Kucherenko, M. M., & Shcherbata, H. R. (2018). Stress-dependent miR-980 regulation of Rbfox1/A2bp1 promotes ribonucleoprotein granule formation and cell survival. Nature Communications, 9(1): 312. doi:10.1038/s41467-017-02757-w.


Zitierlink: http://hdl.handle.net/21.11116/0000-0000-3F7A-2
Zusammenfassung
Upon stress, profound post-transcriptional adjustments of gene expression occur in spatially restricted, subcellular, membraneless compartments, or ribonucleoprotein (RNP) granules, which are formed by liquid phase separation of RNA-binding proteins with low complexity sequence domains (LCDs). Here, we show that Rbfox1 is an LCD-containing protein that aggregates into liquid droplets and amyloid-like fibers and promiscuously joins different nuclear and cytoplasmic RNP granules. Using Drosophila oogenesis as an in vivo system for stress response, we demonstrate a mechanism by which Rbfox1 promotes cell survival. The stress-dependent miRNA miR-980 acts to buffer Rbfox1 levels, since it targets only those Rbfox1 transcripts that contain extended 3' UTRs.
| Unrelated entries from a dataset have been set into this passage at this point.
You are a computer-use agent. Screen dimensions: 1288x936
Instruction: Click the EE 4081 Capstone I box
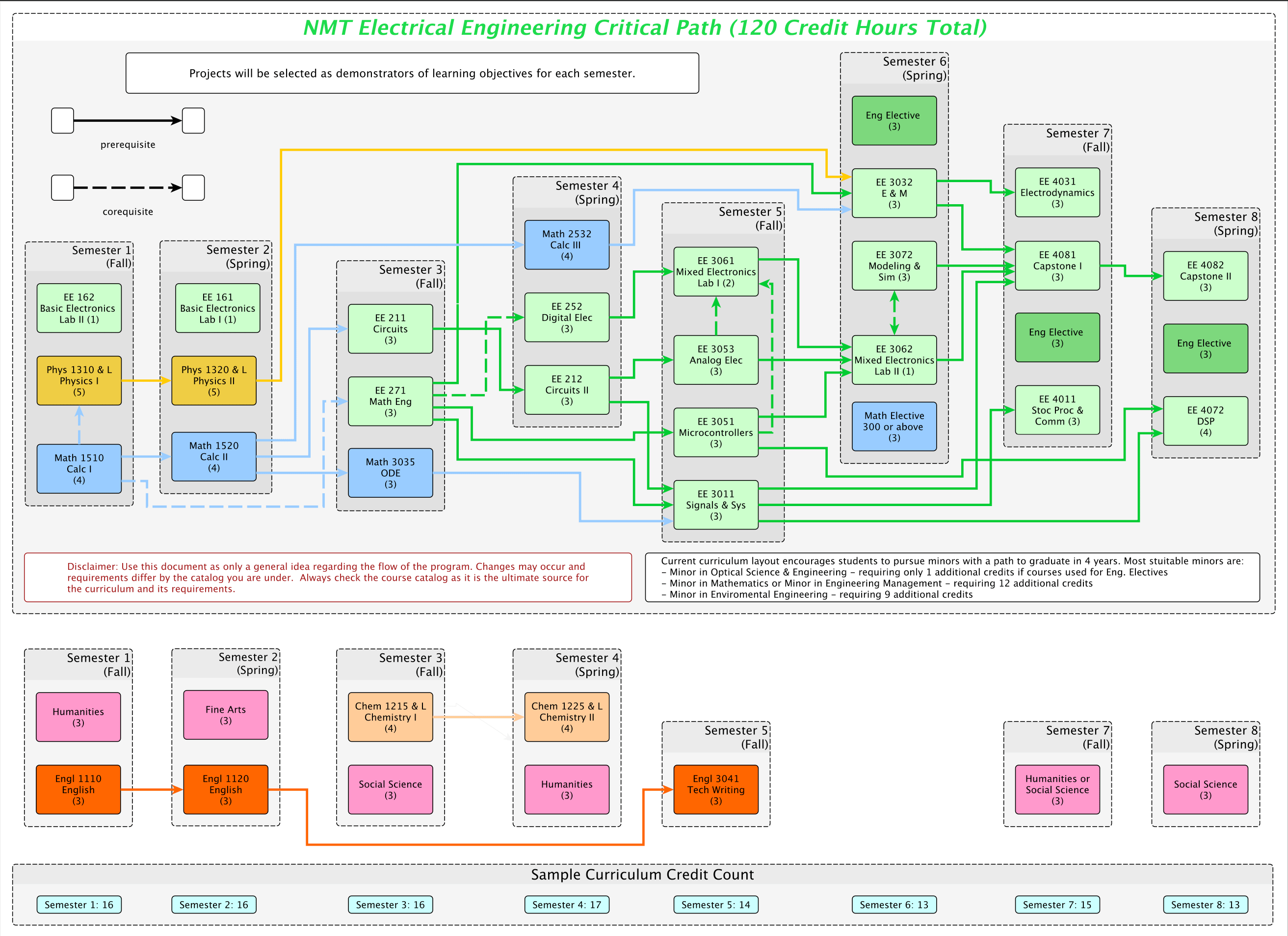[x=1057, y=266]
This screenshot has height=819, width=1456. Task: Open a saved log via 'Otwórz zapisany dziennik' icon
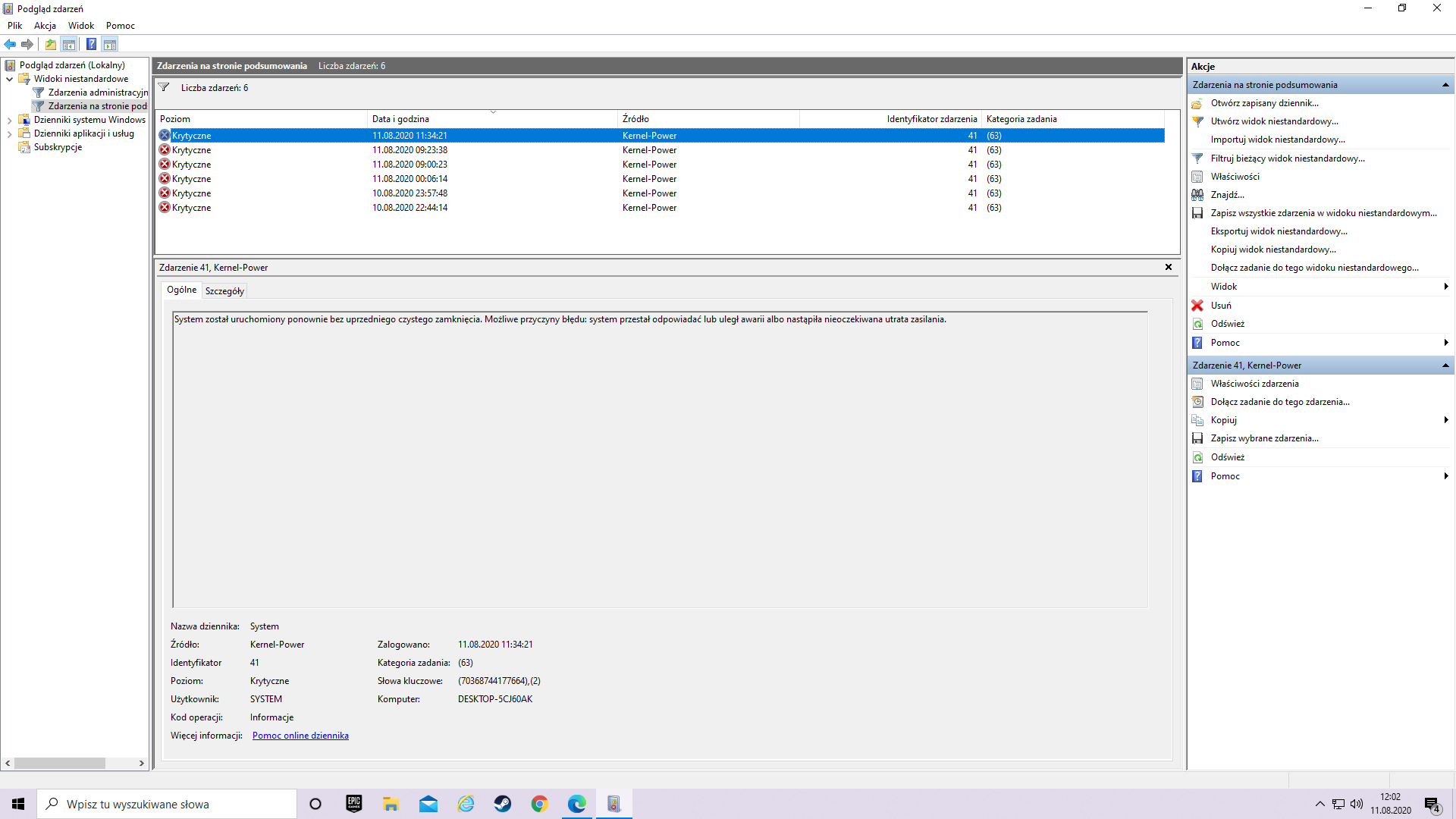1198,102
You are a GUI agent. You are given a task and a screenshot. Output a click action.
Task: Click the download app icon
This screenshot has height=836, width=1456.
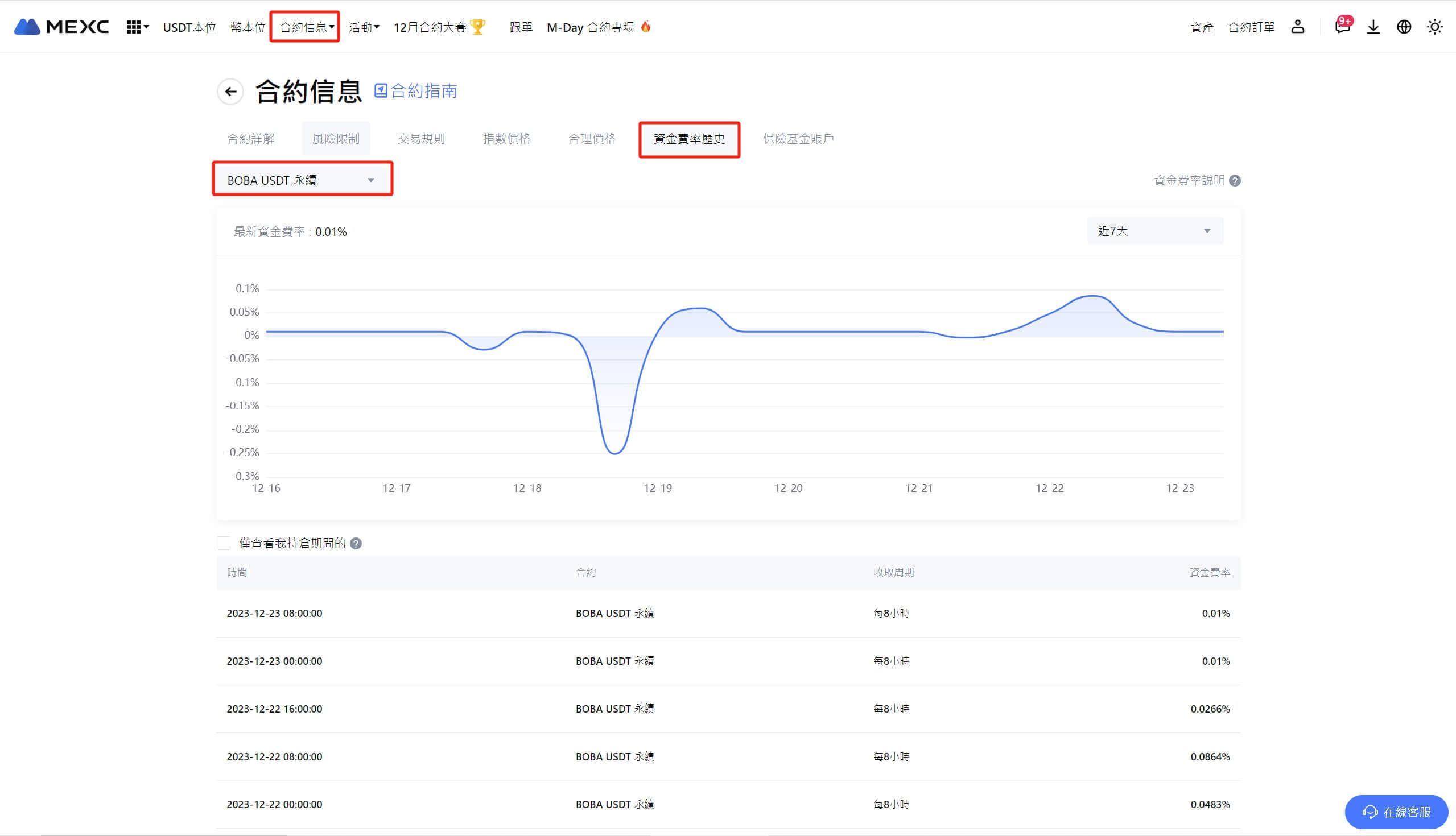point(1373,27)
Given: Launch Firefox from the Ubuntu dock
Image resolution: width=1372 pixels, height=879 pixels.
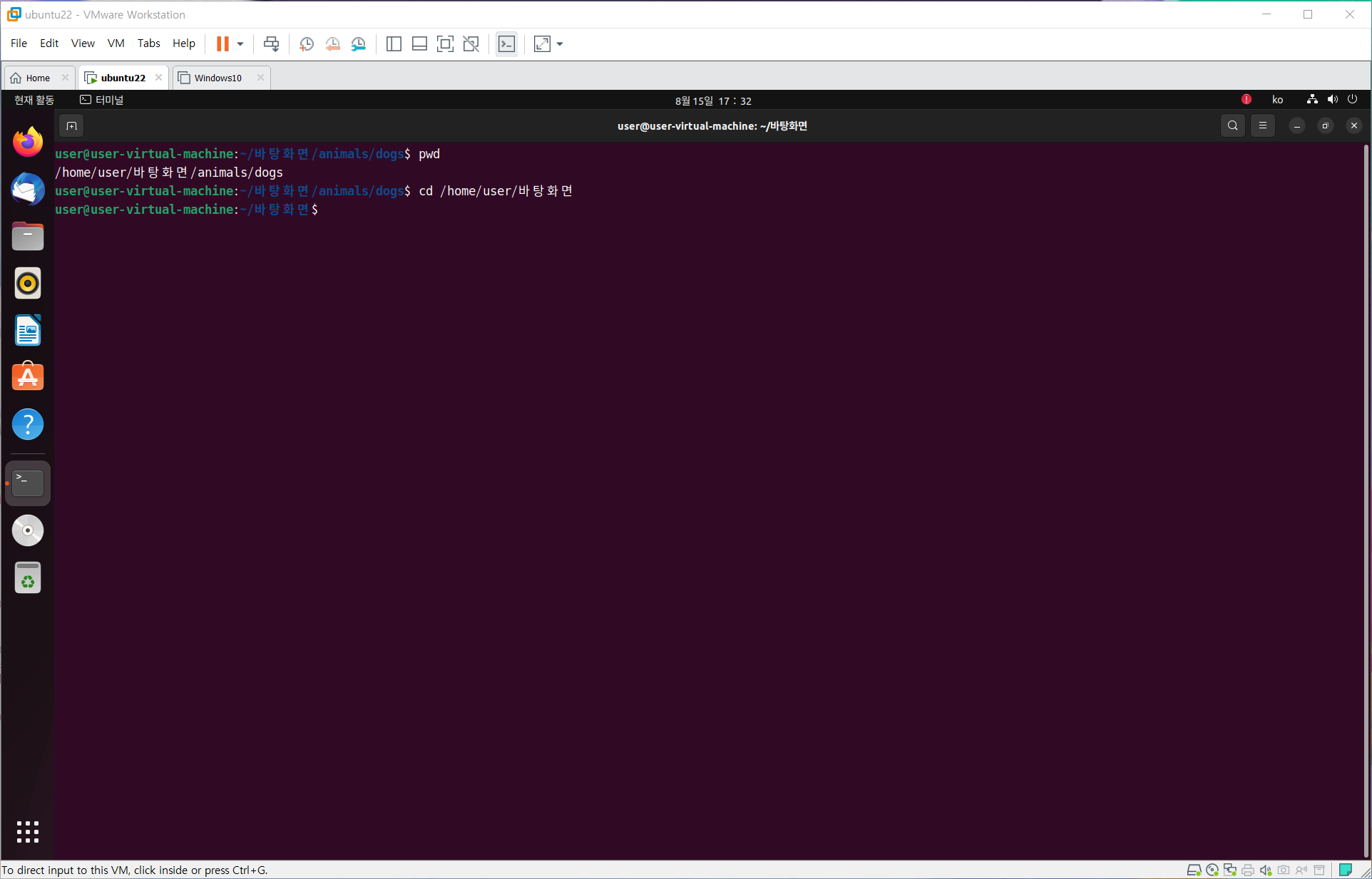Looking at the screenshot, I should pos(28,142).
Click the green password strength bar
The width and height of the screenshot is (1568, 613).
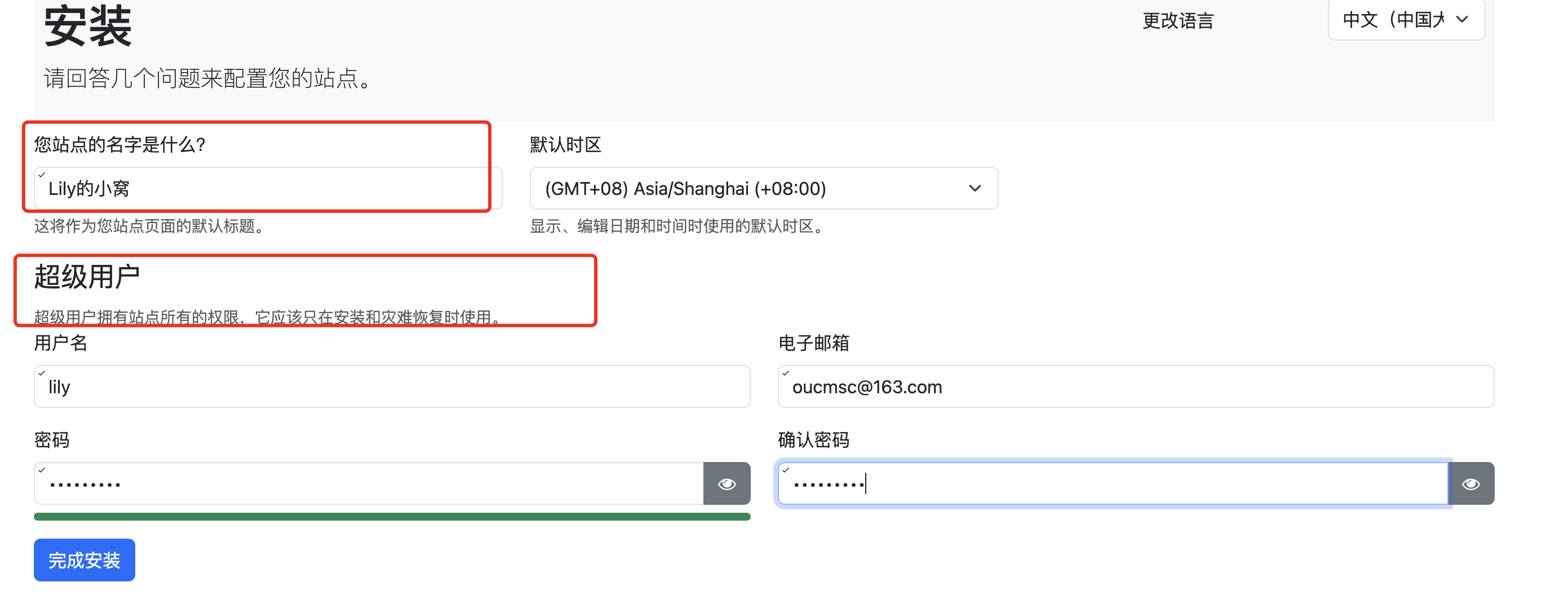[x=391, y=516]
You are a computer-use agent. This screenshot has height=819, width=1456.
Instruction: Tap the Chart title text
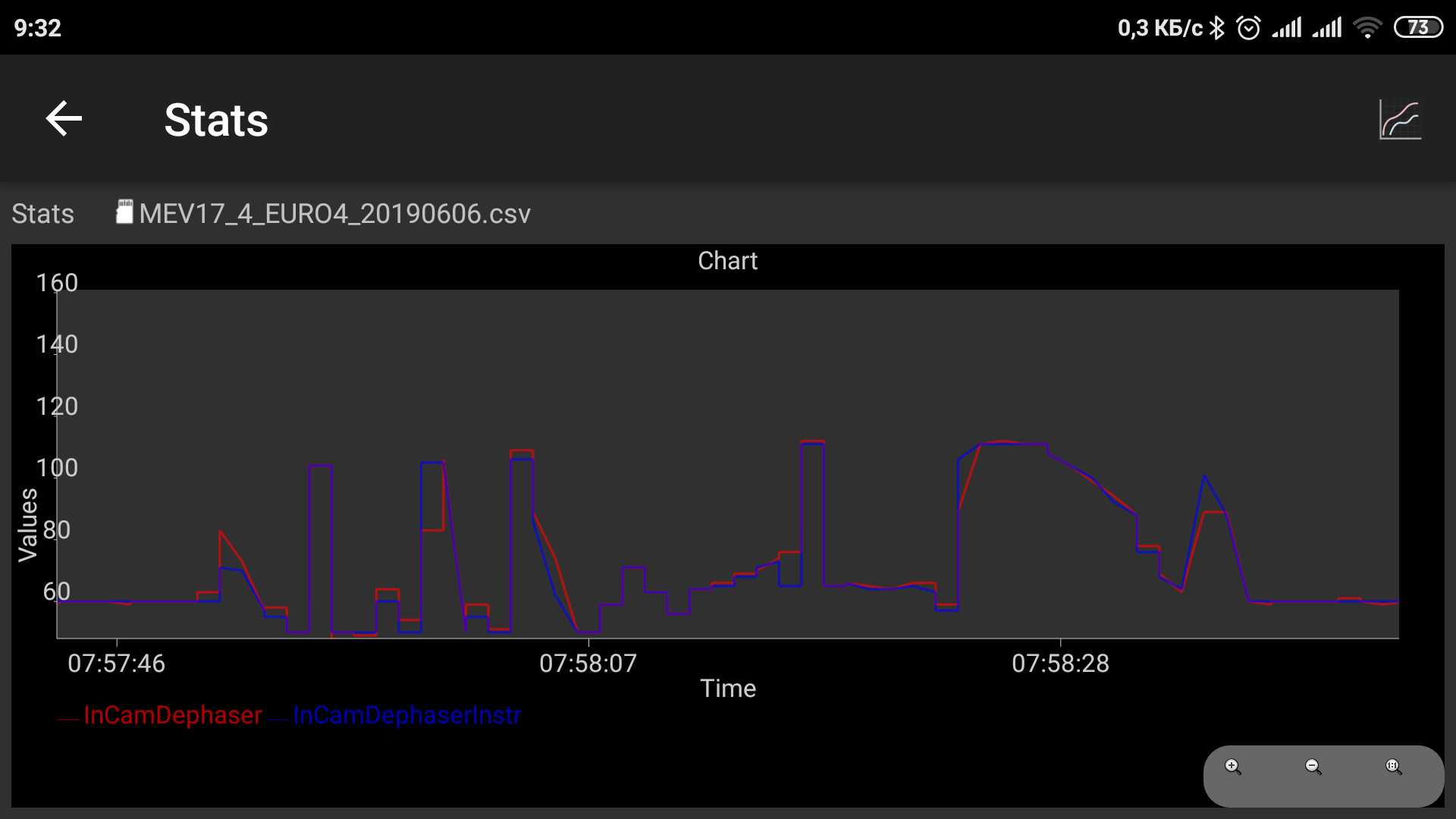(x=727, y=261)
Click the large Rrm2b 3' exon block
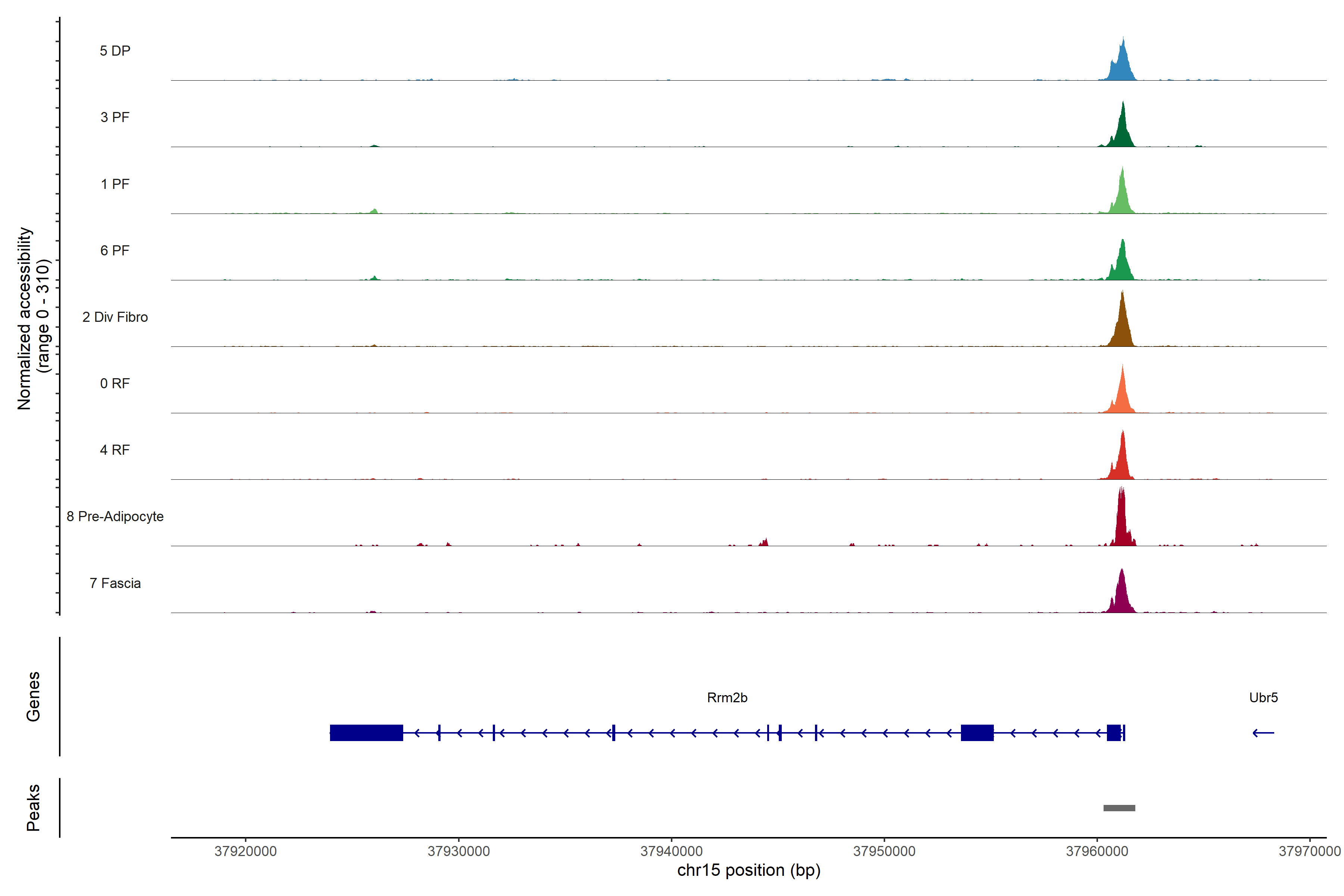Viewport: 1344px width, 896px height. pos(366,732)
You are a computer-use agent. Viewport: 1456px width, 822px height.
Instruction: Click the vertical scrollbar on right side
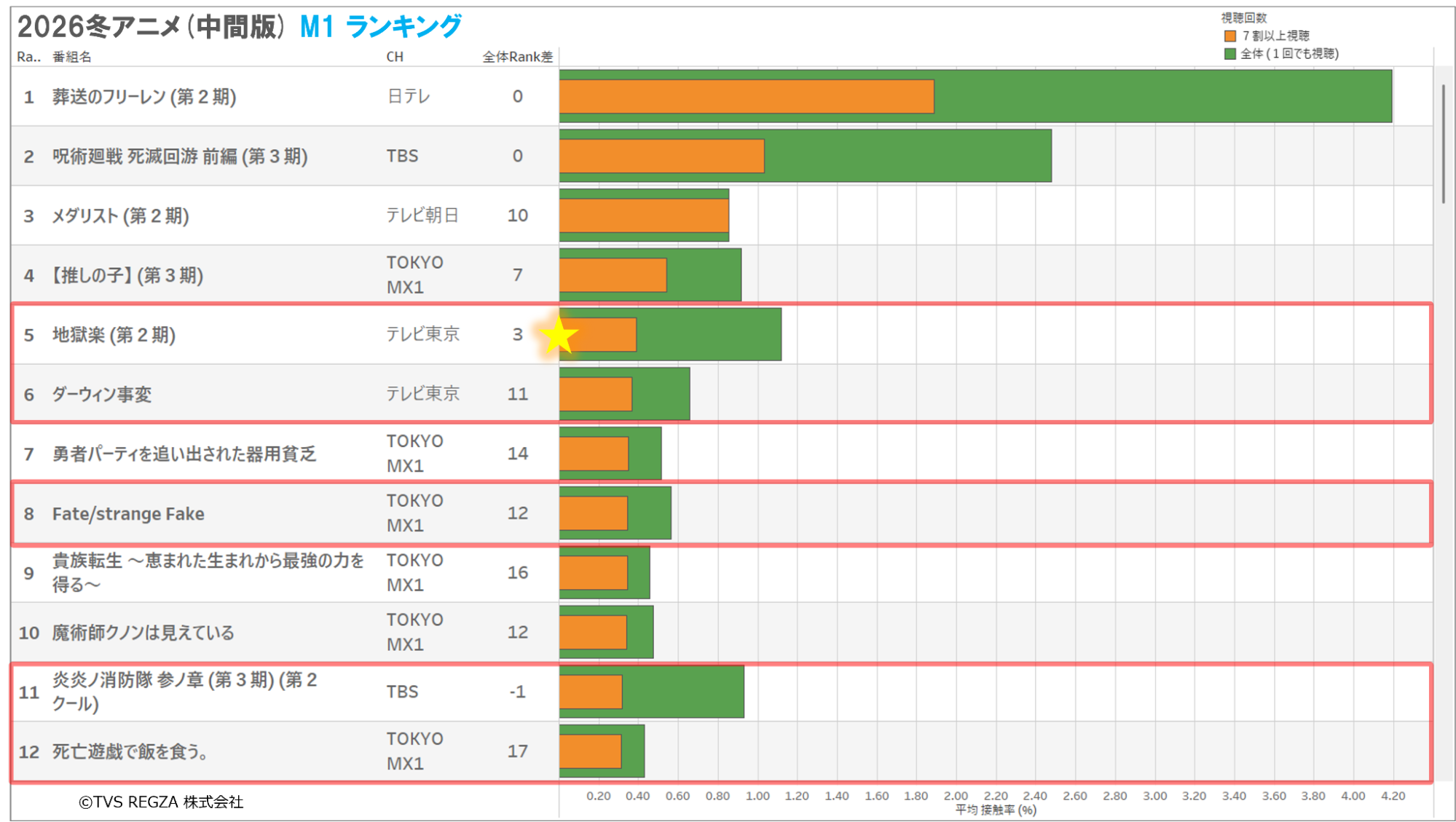1443,143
Reduced miR-980 expression during stress leads to increased Rbfox1 levels, widespread formation of various RNP granules, and increased cell viability. We show that human RBFOX proteins also contain multiple LCDs and form membraneless compartments, suggesting that the RNP granule-linked control of cellular adaptive responses may contribute to a wide range of RBFOX-associated pathologies in humans.